A exoneração do deputado Cristiano Araújo da Secretaria de Desenvolvimento Econômico por ter liderado um movimento contra a sua eleição representa um rompimento com o PTB?

Não vejo assim. Era uma situação insólita para o governador ter na sua base um secretário que concorria com as posições dele. É uma situação de constrangimento. Ele cobrou lealdade. Não podemos brincar de esconde-esconde. O governador tem respeitado os deputados, acatado as demandas, na medida do possível.

Qual é a importância de um presidente da Câmara nos dois anos que antecedem as eleições ao governo?

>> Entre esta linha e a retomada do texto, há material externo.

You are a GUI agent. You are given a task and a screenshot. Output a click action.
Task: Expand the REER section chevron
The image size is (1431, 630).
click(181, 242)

São dois anos decisivos. Creio que nos dois primeiros anos tivemos um desempenho histórico, recorde de qualidade. Votamos projetos inovadores, leis de acesso à informação e de melhor controle, a questão do Estatuto do Servidor Público, o Plano Diretor de Transporte Urbano, a atualização do Plano Diretor de Ordenamento Territorial. Tivemos um conjunto muito positivo de matérias. Nesse momento, no entanto, faz muita diferença ser ou não parceiro nos projetos do governo.

Qual a pauta principal de 2013?


Temos duas pautas principais: a votação do Plano de Proteção do Conjunto Urbanístico de Brasília e da Lei do Uso e Ocupação do Solo. A regularização fundiária é uma prioridade.

As condenações do mensalão terão impacto na campanha do PT?

Sempre tem. Mas faço a seguinte leitura: o PT até nisso é inédito na política brasileira. Demonstrou capacidade. A maioria dos ministros foi indicada no governo do PT, o julgamento ocorreu, as condenações também. O PT vai reagir, analisar e fazer a sua autocrítica. Isso vai ajudar o partido.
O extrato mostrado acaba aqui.